This pregnancy has been fun. It is officially the only pregnancy during which I experienced any of the notorious (non food related) strange pregnancy symptoms. It actually seems that I didn’t dodge them the first two times at all, I was just bottling them all up to ransack my brain and body with baby #3.
I have all of the obvious complaints; I pee 200 times a day, almost all foods result in esophageal burns via heartburn, and those damn Olympics videos make me bawl. You know the ones I’m talking about, the ones the olympians make for their moms. I’m always pregnant during election/summer olympic years. Those commercials get me every time.
But worst of all, I have chronic nightmares. It’s basically like reverting back to being a five year old. They’re almost always about my poor husband, who takes it all in stride and let’s me yell at him for things that he didn’t do in real life when I wake up. I suppose it could be worse, I don’t have terrifying dreams about the health of the baby or labor (which I read is most common) so that’s a relief.
Apparently, it is extremely common for pregnant women to have vivid dreams and nightmares. Hormones and stress and all that science-y nonsense. It never bothered me before. And until pregnancy #3 actually occurred I might have considered myself something of an expert when it came to my own body and pregnancy. Now I can’t help but laugh for thinking such a thing… Know my own body?! The one that I have lived inside for 26 years?! What a joke. 😉
My doctor has chalked it up to… wait for it… my age. As if I wasn’t already terrified of the aging process, it’s been extra fun to witness it in such potent measure. Being pregnant between 19-22 is a breeze, people. Apparently 4 years is a long time in uterus years. eye roll. As a very young pregnant woman I used to almost scoff at the common pregnancy complaints that I heard. Karma has come for me my friends, by attacking my very favorite thing…my sleep.

- [Try it]: Condense the paragraph of the pregnancy post above that begins "I have all of the obvious complaints" into a short list, keeping its main facts.

- [Provided material]:
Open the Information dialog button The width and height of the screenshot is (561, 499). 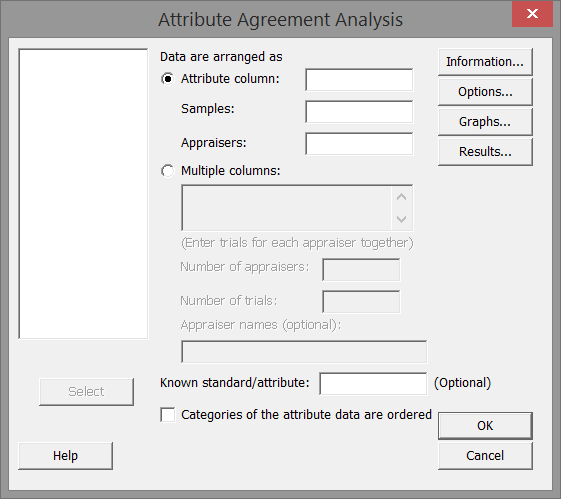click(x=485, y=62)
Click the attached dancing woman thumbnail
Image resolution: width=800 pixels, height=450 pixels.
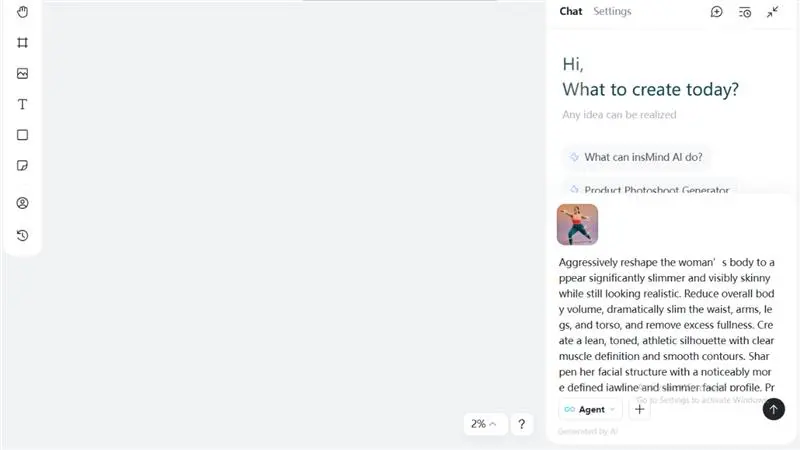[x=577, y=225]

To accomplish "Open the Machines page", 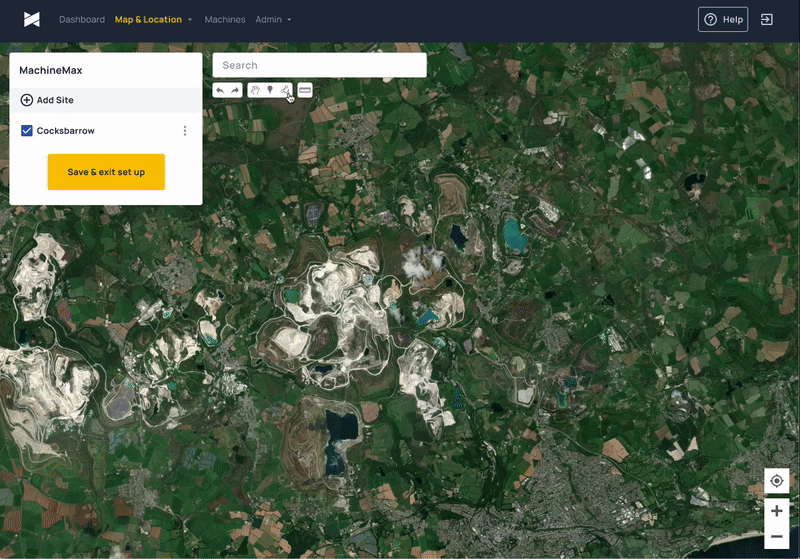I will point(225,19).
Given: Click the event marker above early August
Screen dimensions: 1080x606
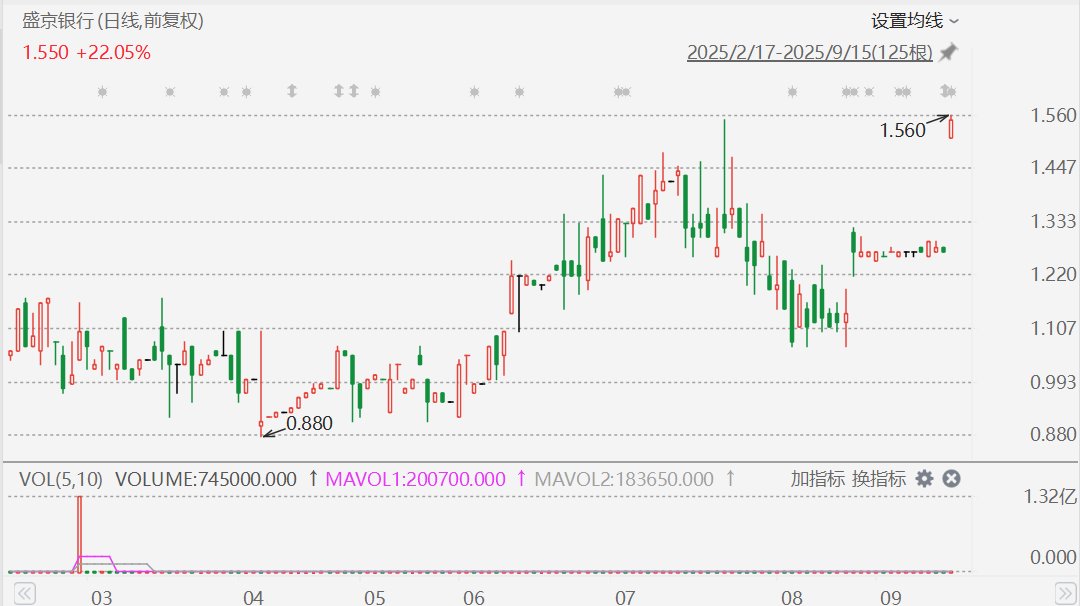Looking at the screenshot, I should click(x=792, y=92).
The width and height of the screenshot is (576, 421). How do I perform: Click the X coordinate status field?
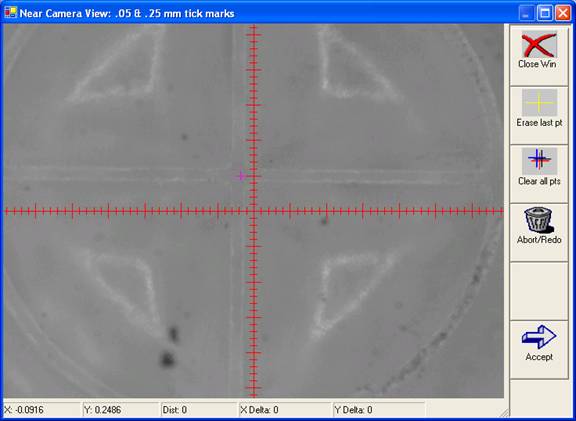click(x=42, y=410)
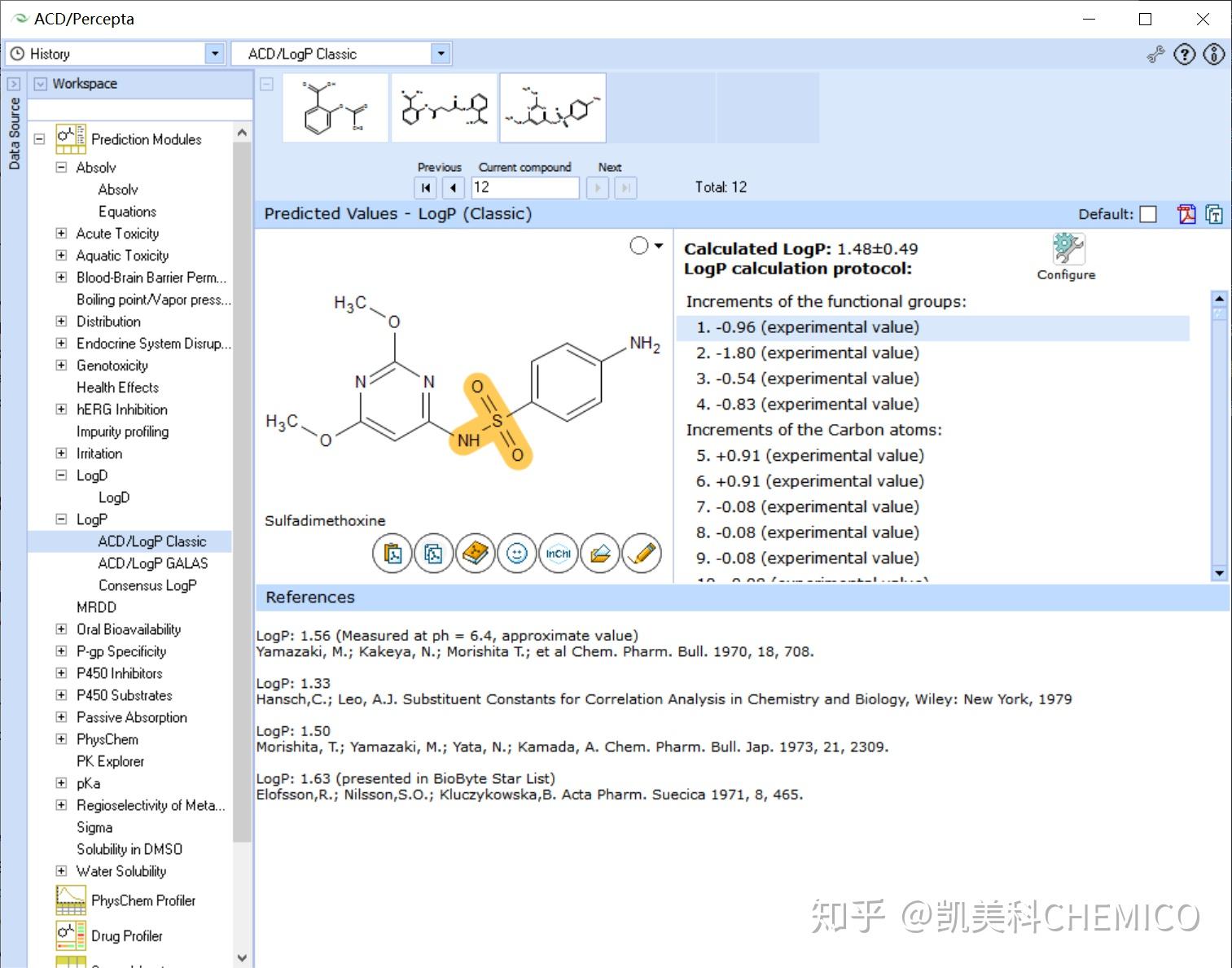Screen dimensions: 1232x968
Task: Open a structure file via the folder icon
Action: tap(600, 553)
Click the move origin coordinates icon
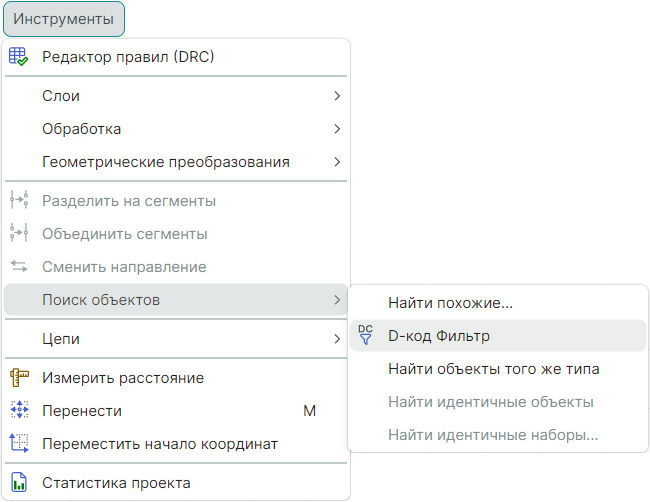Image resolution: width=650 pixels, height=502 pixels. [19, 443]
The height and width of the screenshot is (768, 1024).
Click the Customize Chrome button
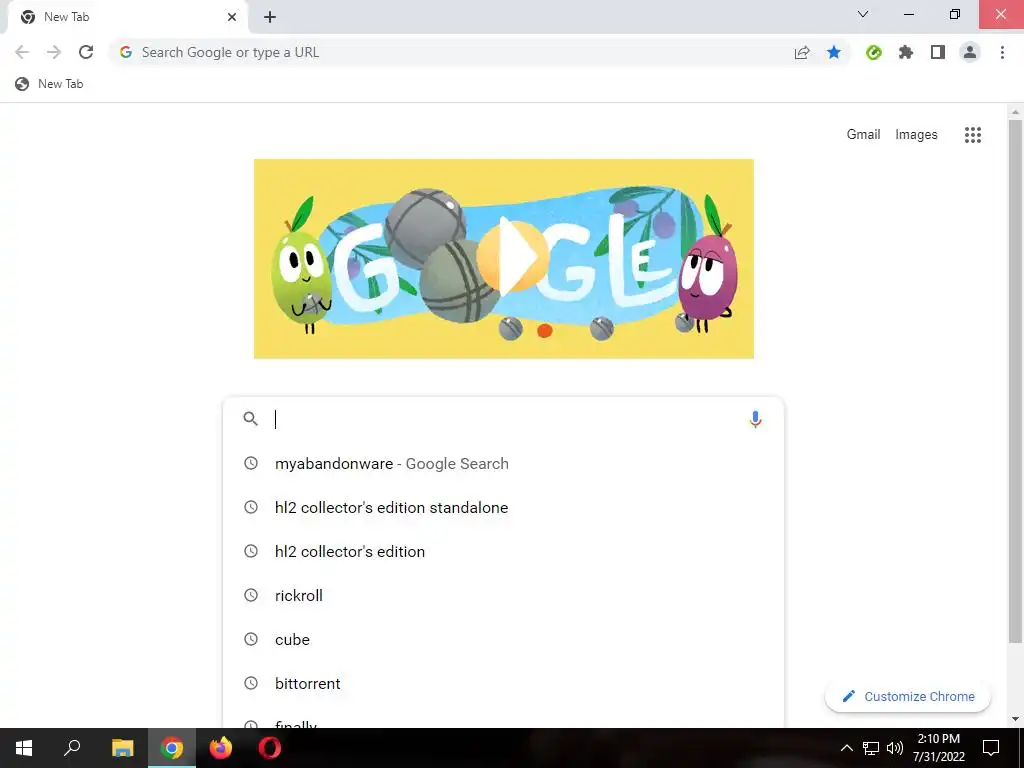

- [Response to this exercise]:
- I urinate about 200 times a day.
- Almost every food gives me heartburn that burns my esophagus.
- The Olympics videos that olympians make for their moms make me cry.
- I'm always pregnant during election/summer Olympic years, so those commercials get me every time.